The p-values for feed rate, depth and their interaction are respectively 1.65e-07,1.09e-09 and, 0.018.
5.9
Feed_rate<-c(rep(0.015,4),rep(0.030,4),rep(0.045,4),rep(0.060,4))
Drill_speed<-c(125,125,200,200,125,125,200,200,125,125,200,200,125,125,200,200)
obs<-c(2.7,2.78,2.83,2.86,2.45,2.49,2.85,2.8,2.6,2.72,2.86,2.87,2.75,2.86,2.94,2.88)
data<-data.frame(Feed_rate,Drill_speed,obs)
data$Feed_rate <- as.factor(data$Feed_rate)
data$Drill_speed <- as.factor(data$Drill_speed)
model <- aov(obs~Feed_rate+Drill_speed+Feed_rate*Drill_speed,data = data)
summary(model)
## Df Sum Sq Mean Sq F value Pr(>F)
## Feed_rate 3 0.09250 0.03083 11.859 0.00258 **
## Drill_speed 1 0.14823 0.14823 57.010 6.61e-05 ***
## Feed_rate:Drill_speed 3 0.04187 0.01396 5.369 0.02557 *
## Residuals 8 0.02080 0.00260
## ---
## Signif. codes: 0 '***' 0.001 '**' 0.01 '*' 0.05 '.' 0.1 ' ' 1
plot(model)

• Entries shown:
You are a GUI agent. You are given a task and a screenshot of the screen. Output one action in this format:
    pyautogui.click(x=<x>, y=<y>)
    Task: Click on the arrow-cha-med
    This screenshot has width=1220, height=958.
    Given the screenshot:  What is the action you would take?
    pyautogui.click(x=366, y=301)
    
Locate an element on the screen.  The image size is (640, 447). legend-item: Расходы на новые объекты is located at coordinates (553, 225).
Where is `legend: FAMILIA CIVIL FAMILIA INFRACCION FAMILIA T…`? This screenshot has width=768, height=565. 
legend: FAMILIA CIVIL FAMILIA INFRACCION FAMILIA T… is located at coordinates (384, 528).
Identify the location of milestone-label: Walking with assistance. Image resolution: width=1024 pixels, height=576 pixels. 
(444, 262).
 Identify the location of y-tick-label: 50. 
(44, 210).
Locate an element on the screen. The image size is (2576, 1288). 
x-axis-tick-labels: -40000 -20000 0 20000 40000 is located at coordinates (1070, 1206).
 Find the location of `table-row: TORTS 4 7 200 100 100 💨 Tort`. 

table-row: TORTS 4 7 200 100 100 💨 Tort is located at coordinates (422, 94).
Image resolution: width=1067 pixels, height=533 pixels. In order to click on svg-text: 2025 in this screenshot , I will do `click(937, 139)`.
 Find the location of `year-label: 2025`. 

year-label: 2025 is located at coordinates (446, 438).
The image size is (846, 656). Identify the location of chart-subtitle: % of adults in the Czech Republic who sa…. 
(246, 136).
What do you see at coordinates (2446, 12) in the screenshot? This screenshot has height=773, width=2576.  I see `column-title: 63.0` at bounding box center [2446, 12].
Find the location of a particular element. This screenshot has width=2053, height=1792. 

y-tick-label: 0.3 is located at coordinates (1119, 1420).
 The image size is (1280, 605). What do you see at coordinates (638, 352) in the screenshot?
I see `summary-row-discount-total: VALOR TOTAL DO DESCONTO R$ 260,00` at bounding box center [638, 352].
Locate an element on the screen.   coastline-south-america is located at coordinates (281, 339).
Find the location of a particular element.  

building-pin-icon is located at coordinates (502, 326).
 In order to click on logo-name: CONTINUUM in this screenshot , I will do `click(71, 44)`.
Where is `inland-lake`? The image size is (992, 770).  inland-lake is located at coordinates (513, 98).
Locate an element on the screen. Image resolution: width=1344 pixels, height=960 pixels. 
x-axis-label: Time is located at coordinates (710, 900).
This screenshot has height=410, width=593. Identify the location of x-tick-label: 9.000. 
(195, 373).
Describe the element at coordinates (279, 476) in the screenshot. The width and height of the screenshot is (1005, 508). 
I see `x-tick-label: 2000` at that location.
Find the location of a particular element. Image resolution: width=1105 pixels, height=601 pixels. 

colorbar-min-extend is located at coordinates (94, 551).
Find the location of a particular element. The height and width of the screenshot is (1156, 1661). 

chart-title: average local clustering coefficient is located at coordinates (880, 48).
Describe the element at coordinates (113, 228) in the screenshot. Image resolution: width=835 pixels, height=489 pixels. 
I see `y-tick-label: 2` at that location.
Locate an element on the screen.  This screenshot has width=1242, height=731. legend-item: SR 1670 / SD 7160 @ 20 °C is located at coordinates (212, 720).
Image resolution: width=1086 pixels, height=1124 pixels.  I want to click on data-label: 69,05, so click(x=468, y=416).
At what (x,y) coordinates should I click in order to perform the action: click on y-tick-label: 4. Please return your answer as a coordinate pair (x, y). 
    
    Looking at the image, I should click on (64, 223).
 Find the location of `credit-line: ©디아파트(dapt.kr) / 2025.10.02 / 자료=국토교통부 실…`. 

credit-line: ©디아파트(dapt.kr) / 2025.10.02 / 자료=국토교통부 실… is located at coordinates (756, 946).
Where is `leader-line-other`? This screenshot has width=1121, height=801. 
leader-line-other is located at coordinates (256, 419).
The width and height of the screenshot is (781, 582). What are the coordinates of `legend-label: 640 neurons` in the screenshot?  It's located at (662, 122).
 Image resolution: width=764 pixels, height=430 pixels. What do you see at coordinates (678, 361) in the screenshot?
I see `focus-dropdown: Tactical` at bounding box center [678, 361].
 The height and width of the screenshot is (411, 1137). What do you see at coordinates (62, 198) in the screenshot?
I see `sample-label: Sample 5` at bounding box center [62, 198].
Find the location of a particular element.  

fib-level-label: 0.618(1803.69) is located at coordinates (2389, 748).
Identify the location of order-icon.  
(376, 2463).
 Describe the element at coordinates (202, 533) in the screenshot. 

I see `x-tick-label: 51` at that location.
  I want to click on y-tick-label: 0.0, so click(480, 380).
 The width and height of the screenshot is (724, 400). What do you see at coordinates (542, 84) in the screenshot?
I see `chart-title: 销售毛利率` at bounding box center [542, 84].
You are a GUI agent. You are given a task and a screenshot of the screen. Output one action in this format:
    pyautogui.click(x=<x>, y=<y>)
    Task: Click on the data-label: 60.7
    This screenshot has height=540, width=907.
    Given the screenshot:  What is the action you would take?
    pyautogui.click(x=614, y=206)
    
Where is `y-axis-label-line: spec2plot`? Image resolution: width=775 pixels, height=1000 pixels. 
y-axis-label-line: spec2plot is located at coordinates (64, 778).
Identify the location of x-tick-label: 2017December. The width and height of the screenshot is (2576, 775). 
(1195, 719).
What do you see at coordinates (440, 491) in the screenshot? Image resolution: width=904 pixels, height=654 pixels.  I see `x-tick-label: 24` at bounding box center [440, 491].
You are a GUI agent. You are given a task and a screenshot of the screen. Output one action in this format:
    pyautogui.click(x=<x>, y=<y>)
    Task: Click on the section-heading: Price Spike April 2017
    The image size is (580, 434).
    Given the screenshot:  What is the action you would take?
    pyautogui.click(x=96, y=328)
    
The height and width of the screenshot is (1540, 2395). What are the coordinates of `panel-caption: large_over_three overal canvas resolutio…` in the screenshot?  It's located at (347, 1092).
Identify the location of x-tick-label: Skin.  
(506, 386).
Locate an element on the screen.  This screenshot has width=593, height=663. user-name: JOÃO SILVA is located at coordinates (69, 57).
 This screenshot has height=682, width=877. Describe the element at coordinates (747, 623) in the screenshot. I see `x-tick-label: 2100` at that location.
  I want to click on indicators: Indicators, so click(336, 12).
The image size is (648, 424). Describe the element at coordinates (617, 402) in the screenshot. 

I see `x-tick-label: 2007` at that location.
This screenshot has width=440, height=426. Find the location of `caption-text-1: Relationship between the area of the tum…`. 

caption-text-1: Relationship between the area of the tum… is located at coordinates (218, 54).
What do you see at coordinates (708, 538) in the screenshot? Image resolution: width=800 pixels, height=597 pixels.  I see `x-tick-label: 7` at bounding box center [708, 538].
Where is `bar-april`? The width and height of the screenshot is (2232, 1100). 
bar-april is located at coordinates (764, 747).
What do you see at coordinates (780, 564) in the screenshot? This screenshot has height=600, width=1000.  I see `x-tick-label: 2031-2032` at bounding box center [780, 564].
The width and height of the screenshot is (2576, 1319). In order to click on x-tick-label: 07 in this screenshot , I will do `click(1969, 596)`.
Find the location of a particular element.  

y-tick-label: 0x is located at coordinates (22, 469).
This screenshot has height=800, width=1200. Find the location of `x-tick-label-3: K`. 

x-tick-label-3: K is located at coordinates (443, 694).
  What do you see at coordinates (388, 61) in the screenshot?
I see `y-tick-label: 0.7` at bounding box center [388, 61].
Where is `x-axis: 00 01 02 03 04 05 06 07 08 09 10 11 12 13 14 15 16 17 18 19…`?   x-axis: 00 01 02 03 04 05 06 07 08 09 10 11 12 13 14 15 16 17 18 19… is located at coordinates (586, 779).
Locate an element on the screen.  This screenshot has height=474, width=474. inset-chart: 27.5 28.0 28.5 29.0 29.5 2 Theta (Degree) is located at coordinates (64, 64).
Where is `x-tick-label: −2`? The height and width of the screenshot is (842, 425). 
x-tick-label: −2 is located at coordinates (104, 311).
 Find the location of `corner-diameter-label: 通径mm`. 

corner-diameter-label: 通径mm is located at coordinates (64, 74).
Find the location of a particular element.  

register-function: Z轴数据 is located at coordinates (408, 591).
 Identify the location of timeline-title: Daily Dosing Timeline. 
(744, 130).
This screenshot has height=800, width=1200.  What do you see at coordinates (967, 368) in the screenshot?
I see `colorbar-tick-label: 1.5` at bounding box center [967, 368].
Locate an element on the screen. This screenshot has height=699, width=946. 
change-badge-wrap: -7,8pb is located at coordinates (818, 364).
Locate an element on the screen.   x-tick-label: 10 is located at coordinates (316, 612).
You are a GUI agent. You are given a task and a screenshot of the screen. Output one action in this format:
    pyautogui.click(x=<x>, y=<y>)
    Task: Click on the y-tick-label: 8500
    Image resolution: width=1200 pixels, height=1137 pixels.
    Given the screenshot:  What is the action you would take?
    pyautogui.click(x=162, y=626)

• What to work on:
a: Decide whether each of the following statements agrees with the ANOVA excerpt. Answer yes or no for each, and quote the words from the excerpt that settle it. (i) The residual mean square in the summary table is 0.0260. (ii) The drill speed factor takes the values 125 and 200. (iii) The p-value for the feed rate and drill speed interaction is below 0.01.
b: Carry the ANOVA excerpt forward, beginning after its final line of code.

• Set of answers:
a:
(i) No: "Residuals 8 0.02080 0.00260"
(ii) Yes: "Drill_speed<-c(125,125,200,200,"
(iii) No: "Feed_rate:Drill_speed 3 0.04187 0.01396 5.369 0.02557 *"

b:
Both factors and their interaction significantly affect the observations at 95% level.
5.34
feedrate <- c(rep(0.2,3),rep(0.25,3),rep(0.3,3),rep(0.2,3),rep(0.25,3),rep(0.3,3),rep(0.2,3),rep(0.25,3),rep(0.3,3),rep(0.2,3),rep(0.25,3),rep(0.3,3))
depth <- c(rep(0.15,9),rep(0.18,9),rep(0.20,9),rep(0.25,9))
obs <- c(74,64,60,92,86,88,99,98,102,79,68,73,98,104,88,104,99,95,82,88,92,99,108,95,108,110,99,99,104,96,104,110,99,114,111,107)
depth <- as.factor(depth)
feedrate <- as.factor(feedrate)
block <- c(seq(1,3),seq(1,3),seq(1,3),seq(1,3),seq(1,3),seq(1,3),seq(1,3),seq(1,3),seq(1,3),seq(1,3),seq(1,3),seq(1,3))
block <- as.factor(block)
dat1 <- data.frame(block,depth,feedrate,obs)
model1 <- aov(obs~block+depth+feedrate+depth*feedrate,data = dat1)
summary(model1)
## Df Sum Sq Mean Sq F value Pr(>F)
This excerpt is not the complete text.